Debate in Ireland is heating up about the role of religion in managing school admissions. The Humanist Association of Ireland is calling for a ban on baptism certificates or other proof of a child’s religious affiliation.
Brian Whiteside, an official with the secularist group, told The Irish Times:
There is a new reality that has to be addressed. One third of couples are getting married in non-religious ceremonies. It’s reasonable to ask what sort of schools they want for their children.
The HAI says it “promotes the ideals and values of Humanism, working for people who choose to live an ethical life without religion.” The organization has made strong inroads in Ireland’s marriage ceremony business, as the Irish Independent reported last summer.

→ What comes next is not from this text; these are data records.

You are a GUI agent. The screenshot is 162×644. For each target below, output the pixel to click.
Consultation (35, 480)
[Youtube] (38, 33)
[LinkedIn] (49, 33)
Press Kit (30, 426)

About 257,000 of 4.5 million living in the Republic in 2011, or just under 6 percent, said they had no religion. Catholics remained the majority at about 85 percent, according to the Central Statistics Office, and the church controls about 90 percent of Ireland’s primary schools.
The schools debate is more than just the usual separation of church and state struggle. It also brings full circle a vision for the Irish education system that began in the first half of the 19th century, long before independence.
Historian Diarmaid Ferriter writes this opinion column in the Times about Thomas Davis, a Young Irelander, poet and journalist, who argued for a state-endowed secular system of third-level education based on national colleges. Davis believed a “mixed education” was a vital component of an inclusive form of nationality in Ireland.